What metals work together for best seals, minimum wear etc? . I've seen talk of the way cast iron gets a mirror finish, and that (some kinds of) stainless work harden. I've also seen warnings against silver steel.
Should I regard a piston valve as a shaft and bearing? In which case bronze would be good for the housing/mainfold ?
thx!
 
I use Silver steel/Drill rod for all my valves. I have engines that have been running for over 8 years and no trouble. 303 stainless might be a good option also. Bronze is a good option for valve guides but brass works well when valves are tiny.
 
thanks guys
yes, I'm talking Steam here and heat and water vapor will make rust quick.
 
"They would not be if rust were a problem"

Charles, I used to fix a lot of broken steam and i/c engines, and about 75% of them was rust related. When I asked the builder what the parts were made of, because not all of them knew, most would reply silver steel.

Maybe the reason for cast iron not going rusty is because it is contact with steam oil, where most silver steel rods were usually external in con rods, valve operating rods and crankshafts.

Becasue of noticing all these faults, I now use ground stainless rods instead of silver steel, even if it is on tooling I use in the shop.

BTW, silver steel sort of changes it's properties when hardened, I have found it is more corrosion resistant.

John
 
For my own toy boats I like good grade cast iron for cylinders and valves or bronze /gun metal
An old adage Piston valves wear out when Slide valves wear in
After building many toy boats the humble wobbler is always my first choice as its just more reliable and doesn't suffer from the dreaded wear in the valve gear that sooner or later makes wet feet a certainty.
If built correctly despite the common myth the simple oscillator is a good performer and they even used them early on in full size applications
I know there is a time and a place for piston valves but other than been easily reversible for models I dont see any advantage
I recently made some slide valves from PTFS (teflon) and it has given a good boost to the engines power up by nearly 10 percent when brake tested
Just my two bobs worth and good luck
 
But full size steam engine cylinders, and piston valves, are invariably cast iron. They would not be if rust were a problem. Slide valves are iron or gunmetal.

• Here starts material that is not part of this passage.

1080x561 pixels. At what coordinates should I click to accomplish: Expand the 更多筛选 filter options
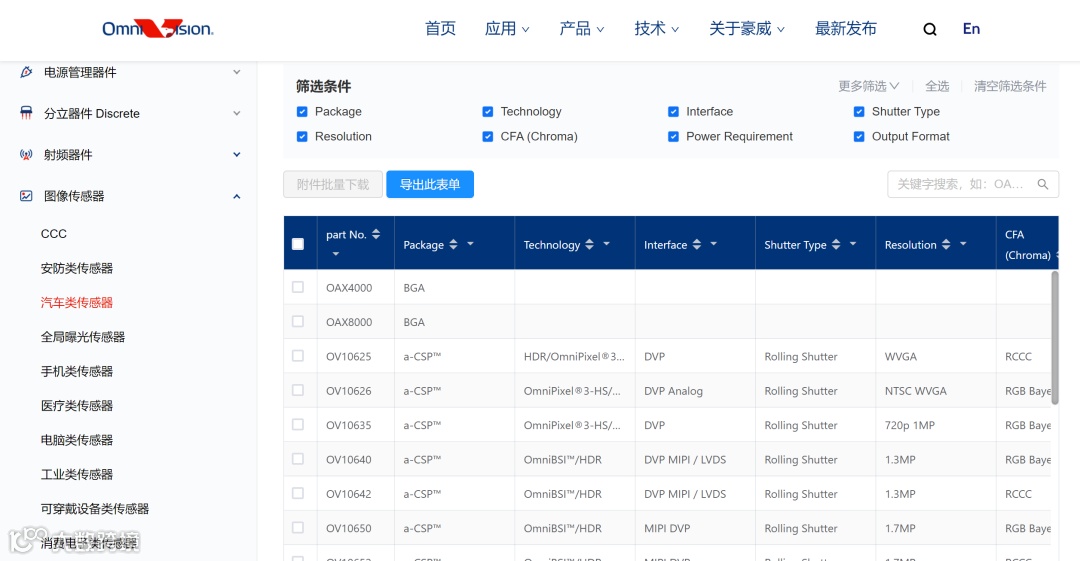[x=869, y=86]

Yeah but, the archetypal steam engine attendant always has an oil can in on hand.
 
"An old adage Piston valves wear out when Slide valves wear in"

I know ;)

"I like good grade cast iron for cylinders and valves or bronze /gun metal"

here on the west coat of Amurikey, I think few know hat cast iron is, let alone what a good grade is. How do you know good grade of cast-iron ?

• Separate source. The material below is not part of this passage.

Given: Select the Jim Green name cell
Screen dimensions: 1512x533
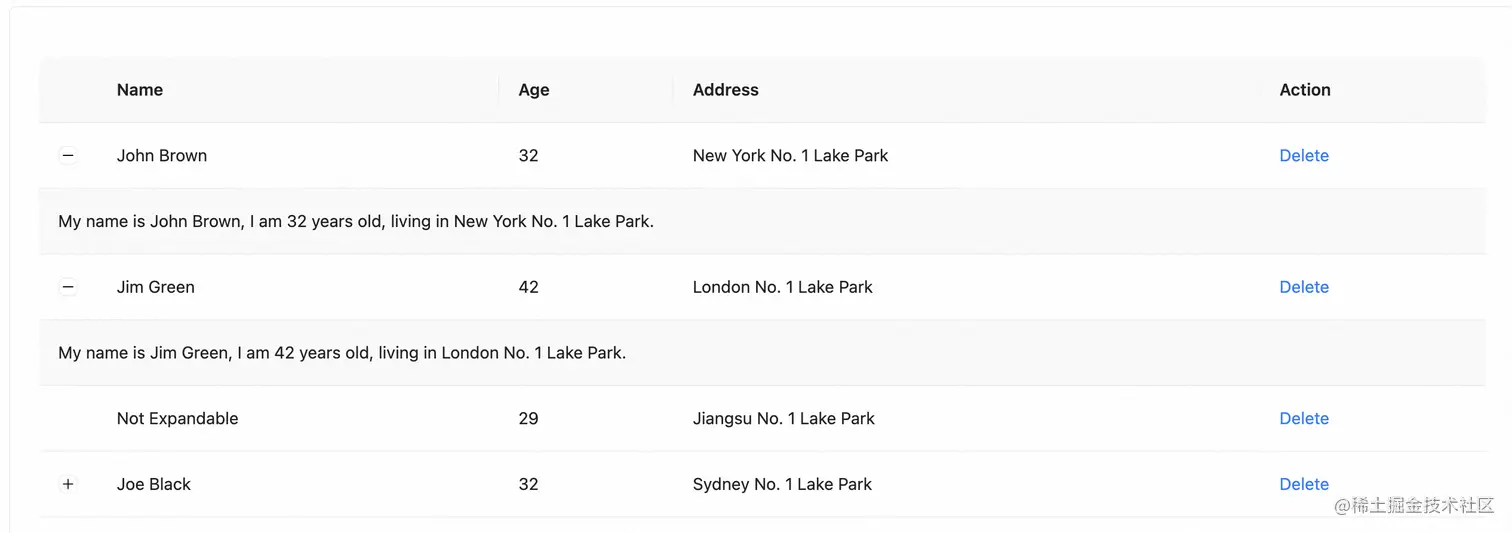Looking at the screenshot, I should click(x=156, y=287).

Is it wise to combine ie cast iron for valve and bronze for body (for reduces friction) or is it better to use like metals ? (for wear issues).


"If built correctly despite the common myth the simple oscillator is a good performer and they even used them early on in full size applications"
"
You're not the first to tell me this. OTOH, some rail against the wobbler. I think its a high pressure/low pressure issue. Personally I like the wobbler for the reduction of moving parts and intense to build one.

It's off topic but is there a simple formula for correct positioning of ports?
And how do you calculate port size?


"I recently made some slide valves from PTFS (teflon) and it has given a good boost to the engines power up by nearly 10 percent when brake tested"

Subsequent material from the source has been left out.